■ Work instructions
Print back each record unchanged, without pictures.

Dataset entries:

::::::::

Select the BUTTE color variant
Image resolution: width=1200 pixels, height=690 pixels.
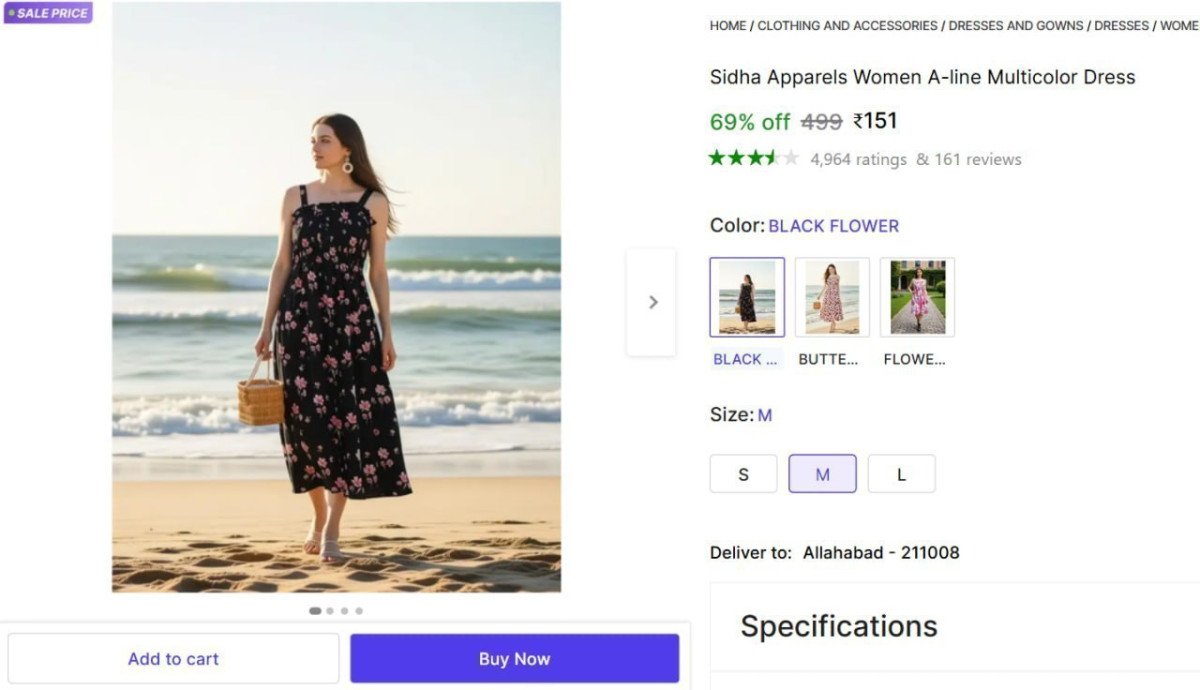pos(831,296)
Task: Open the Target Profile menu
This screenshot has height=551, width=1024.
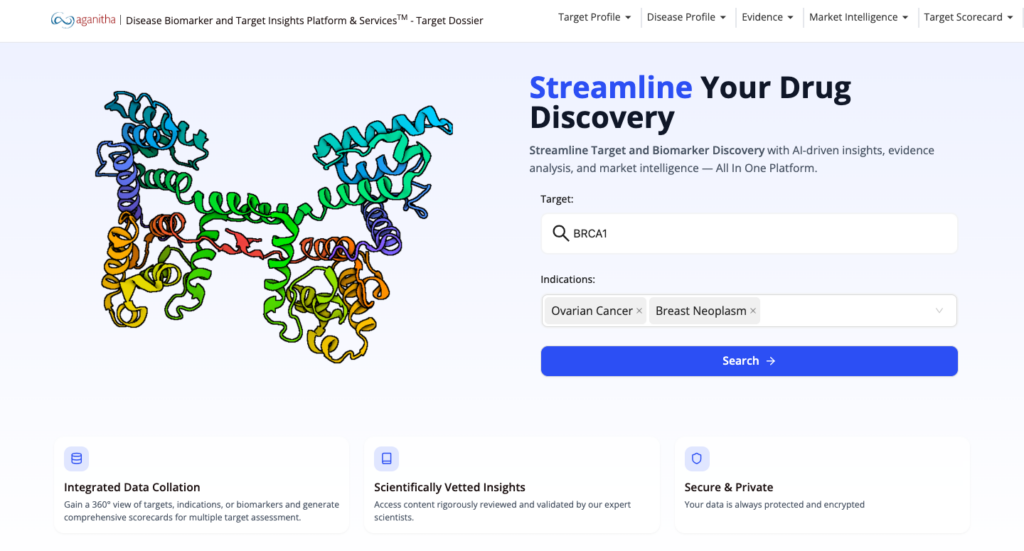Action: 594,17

::::::::

■ Result of the task
Select the BUTTE color variant
Image resolution: width=1200 pixels, height=690 pixels.
pos(831,296)
Task: Open the Target Profile menu
This screenshot has height=551, width=1024.
Action: 594,17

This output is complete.